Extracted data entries
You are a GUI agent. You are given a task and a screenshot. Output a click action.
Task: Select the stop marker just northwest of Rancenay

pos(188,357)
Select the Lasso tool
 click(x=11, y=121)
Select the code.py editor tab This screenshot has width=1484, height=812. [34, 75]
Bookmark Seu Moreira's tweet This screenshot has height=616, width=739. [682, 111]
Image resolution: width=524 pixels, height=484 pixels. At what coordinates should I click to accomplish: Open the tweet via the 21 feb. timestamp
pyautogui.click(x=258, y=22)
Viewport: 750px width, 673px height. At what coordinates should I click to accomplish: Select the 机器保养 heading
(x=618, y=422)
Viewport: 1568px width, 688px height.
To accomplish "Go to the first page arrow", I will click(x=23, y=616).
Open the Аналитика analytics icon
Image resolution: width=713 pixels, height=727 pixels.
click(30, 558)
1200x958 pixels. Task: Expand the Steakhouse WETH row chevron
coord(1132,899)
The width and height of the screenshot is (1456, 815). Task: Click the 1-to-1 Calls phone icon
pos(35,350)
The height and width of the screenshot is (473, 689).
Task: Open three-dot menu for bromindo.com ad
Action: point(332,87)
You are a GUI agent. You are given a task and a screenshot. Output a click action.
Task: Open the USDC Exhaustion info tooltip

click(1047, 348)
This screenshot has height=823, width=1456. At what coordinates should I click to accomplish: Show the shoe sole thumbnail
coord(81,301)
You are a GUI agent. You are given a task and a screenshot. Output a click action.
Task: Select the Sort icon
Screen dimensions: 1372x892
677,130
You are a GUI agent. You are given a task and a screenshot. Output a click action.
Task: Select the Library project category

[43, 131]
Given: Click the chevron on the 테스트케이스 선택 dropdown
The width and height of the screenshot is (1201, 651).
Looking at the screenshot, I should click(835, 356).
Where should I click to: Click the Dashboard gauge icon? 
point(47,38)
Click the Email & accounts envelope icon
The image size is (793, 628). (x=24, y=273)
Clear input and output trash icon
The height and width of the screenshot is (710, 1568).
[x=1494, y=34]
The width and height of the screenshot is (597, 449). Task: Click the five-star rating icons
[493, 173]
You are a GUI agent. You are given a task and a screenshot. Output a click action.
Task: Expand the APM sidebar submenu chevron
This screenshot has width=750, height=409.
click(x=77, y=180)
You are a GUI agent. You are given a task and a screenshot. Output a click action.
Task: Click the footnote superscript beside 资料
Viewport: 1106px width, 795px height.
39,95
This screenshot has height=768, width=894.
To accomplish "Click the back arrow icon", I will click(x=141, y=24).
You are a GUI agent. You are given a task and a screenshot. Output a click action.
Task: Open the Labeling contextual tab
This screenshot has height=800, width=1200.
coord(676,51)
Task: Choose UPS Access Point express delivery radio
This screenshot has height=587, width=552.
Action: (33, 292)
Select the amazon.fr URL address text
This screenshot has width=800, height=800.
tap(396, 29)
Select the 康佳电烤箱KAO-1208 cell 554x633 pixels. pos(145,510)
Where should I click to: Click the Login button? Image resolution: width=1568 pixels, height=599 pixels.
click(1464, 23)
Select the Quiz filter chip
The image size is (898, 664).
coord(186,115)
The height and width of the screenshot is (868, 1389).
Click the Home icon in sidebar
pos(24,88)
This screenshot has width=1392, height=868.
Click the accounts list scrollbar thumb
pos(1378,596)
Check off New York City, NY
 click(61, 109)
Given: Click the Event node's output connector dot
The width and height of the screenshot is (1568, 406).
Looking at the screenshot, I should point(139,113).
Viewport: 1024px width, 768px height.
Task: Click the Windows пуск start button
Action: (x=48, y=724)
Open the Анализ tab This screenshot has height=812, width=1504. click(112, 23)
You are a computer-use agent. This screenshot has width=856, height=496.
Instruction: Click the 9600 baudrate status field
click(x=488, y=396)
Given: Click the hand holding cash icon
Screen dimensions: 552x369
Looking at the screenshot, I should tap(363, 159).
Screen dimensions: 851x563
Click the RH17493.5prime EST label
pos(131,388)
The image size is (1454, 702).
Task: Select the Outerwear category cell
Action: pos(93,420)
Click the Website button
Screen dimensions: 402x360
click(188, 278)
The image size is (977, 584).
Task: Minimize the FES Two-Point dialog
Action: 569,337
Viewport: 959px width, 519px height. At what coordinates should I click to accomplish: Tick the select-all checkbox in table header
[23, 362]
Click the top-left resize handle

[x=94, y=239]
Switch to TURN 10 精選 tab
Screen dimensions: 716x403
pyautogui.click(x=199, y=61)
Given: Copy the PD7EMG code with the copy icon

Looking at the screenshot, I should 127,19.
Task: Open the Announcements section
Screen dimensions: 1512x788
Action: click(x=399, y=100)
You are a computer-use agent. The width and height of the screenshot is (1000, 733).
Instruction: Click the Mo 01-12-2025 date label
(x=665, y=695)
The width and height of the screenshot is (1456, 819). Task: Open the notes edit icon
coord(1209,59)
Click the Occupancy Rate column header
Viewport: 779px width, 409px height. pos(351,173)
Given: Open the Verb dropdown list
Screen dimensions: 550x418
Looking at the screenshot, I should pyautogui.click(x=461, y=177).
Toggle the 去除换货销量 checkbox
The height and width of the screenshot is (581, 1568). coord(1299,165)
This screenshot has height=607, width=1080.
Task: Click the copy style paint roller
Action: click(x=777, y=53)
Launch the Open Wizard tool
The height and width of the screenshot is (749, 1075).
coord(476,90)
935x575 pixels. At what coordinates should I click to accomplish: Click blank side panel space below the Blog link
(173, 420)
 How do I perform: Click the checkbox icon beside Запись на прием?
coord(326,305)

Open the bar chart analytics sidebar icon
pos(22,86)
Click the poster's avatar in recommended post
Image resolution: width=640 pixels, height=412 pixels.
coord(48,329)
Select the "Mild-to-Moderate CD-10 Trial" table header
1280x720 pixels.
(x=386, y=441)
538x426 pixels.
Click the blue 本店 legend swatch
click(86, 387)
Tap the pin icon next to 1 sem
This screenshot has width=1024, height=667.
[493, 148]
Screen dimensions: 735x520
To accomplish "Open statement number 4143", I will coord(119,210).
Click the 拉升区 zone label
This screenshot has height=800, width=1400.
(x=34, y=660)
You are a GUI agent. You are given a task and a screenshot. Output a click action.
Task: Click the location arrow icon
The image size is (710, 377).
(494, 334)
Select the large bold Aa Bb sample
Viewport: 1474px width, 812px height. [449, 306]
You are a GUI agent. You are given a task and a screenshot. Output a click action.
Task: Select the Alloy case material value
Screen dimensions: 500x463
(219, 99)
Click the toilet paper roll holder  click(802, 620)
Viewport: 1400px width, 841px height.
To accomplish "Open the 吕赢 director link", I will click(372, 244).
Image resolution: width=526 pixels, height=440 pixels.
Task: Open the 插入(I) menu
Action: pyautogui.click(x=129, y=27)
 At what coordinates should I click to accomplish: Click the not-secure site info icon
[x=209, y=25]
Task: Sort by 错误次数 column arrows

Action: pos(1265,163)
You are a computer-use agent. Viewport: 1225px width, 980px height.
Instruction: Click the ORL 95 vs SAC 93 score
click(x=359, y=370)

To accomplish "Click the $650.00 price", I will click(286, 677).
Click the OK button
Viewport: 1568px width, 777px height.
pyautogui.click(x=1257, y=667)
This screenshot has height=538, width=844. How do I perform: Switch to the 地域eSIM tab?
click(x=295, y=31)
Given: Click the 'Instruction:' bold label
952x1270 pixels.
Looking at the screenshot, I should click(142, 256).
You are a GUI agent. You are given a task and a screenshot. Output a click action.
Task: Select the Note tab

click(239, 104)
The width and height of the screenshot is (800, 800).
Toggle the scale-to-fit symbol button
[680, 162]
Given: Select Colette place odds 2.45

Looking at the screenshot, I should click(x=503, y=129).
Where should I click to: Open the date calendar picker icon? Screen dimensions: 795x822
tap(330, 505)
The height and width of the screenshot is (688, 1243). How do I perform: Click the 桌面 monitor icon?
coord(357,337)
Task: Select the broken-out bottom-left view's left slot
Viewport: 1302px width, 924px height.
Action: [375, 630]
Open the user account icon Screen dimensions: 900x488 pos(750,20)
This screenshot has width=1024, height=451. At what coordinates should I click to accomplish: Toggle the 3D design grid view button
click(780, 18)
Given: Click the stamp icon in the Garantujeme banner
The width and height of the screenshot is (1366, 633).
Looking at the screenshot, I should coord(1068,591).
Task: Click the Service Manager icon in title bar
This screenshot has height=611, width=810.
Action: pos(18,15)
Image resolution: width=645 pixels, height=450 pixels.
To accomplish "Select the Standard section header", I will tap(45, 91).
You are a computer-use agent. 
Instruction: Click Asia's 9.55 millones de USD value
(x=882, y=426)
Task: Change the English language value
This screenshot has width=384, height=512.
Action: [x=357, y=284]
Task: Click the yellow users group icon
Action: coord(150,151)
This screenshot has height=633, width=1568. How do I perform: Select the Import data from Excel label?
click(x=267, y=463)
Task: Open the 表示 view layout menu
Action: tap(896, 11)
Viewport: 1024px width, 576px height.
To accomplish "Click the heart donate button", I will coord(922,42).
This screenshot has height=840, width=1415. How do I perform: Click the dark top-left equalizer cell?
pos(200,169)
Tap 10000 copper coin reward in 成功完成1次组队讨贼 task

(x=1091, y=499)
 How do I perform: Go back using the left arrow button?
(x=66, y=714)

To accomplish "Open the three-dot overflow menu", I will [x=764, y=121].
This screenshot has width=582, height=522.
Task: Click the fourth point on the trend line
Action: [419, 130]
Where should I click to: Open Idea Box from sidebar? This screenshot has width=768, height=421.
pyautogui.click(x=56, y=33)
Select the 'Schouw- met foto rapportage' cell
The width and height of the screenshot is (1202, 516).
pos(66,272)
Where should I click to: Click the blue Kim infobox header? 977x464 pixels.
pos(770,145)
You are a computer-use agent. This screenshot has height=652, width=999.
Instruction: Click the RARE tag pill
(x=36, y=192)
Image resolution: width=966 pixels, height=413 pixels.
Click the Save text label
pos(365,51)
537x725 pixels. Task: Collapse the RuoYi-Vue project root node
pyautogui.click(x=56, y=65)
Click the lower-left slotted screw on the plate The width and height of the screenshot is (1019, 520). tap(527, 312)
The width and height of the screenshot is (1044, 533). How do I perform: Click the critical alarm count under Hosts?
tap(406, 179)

• _Your task_
Lay out the data from the line with "Open the bar chart analytics sidebar icon" to the line with "tap(330, 505)", both included, as a numbered list with blank lines omitted.

• _Solution to the exercise_
1. Open the bar chart analytics sidebar icon
2. pos(22,86)
3. Click the poster's avatar in recommended post
4. Image resolution: width=640 pixels, height=412 pixels.
5. coord(48,329)
6. Select the "Mild-to-Moderate CD-10 Trial" table header
7. 1280x720 pixels.
8. (x=386, y=441)
9. 538x426 pixels.
10. Click the blue 本店 legend swatch
11. click(86, 387)
12. Tap the pin icon next to 1 sem
13. This screenshot has width=1024, height=667.
14. [493, 148]
15. Screen dimensions: 735x520
16. To accomplish "Open statement number 4143", I will coord(119,210).
17. Click the 拉升区 zone label
18. This screenshot has height=800, width=1400.
19. (x=34, y=660)
20. You are a GUI agent. You are given a task and a screenshot. Output a click action.
21. Task: Click the location arrow icon
22. The image size is (710, 377).
23. (494, 334)
24. Select the large bold Aa Bb sample
25. Viewport: 1474px width, 812px height. [449, 306]
26. You are a GUI agent. You are given a task and a screenshot. Output a click action.
27. Task: Select the Alloy case material value
28. Screen dimensions: 500x463
29. (219, 99)
30. Click the toilet paper roll holder  click(802, 620)
31. Viewport: 1400px width, 841px height.
32. To accomplish "Open the 吕赢 director link", I will click(372, 244).
33. Image resolution: width=526 pixels, height=440 pixels.
34. Task: Open the 插入(I) menu
35. Action: pyautogui.click(x=129, y=27)
36.  At what coordinates should I click to accomplish: Click the not-secure site info icon
37. [x=209, y=25]
38. Task: Sort by 错误次数 column arrows
39. Action: pos(1265,163)
40. You are a computer-use agent. Viewport: 1225px width, 980px height.
41. Instruction: Click the ORL 95 vs SAC 93 score
42. click(x=359, y=370)
43. To accomplish "Click the $650.00 price", I will click(286, 677).
44. Click the OK button
45. Viewport: 1568px width, 777px height.
46. pyautogui.click(x=1257, y=667)
47. This screenshot has height=538, width=844. How do I perform: Switch to the 地域eSIM tab?
48. click(x=295, y=31)
49. Given: Click the 'Instruction:' bold label
50. 952x1270 pixels.
51. Looking at the screenshot, I should click(142, 256).
52. You are a GUI agent. You are given a task and a screenshot. Output a click action.
53. Task: Select the Note tab
54. click(239, 104)
55. The width and height of the screenshot is (800, 800).
56. Toggle the scale-to-fit symbol button
57. [680, 162]
58. Given: Select Colette place odds 2.45
59. Looking at the screenshot, I should click(x=503, y=129).
60. Where should I click to: Open the date calendar picker icon? Screen dimensions: 795x822
61. tap(330, 505)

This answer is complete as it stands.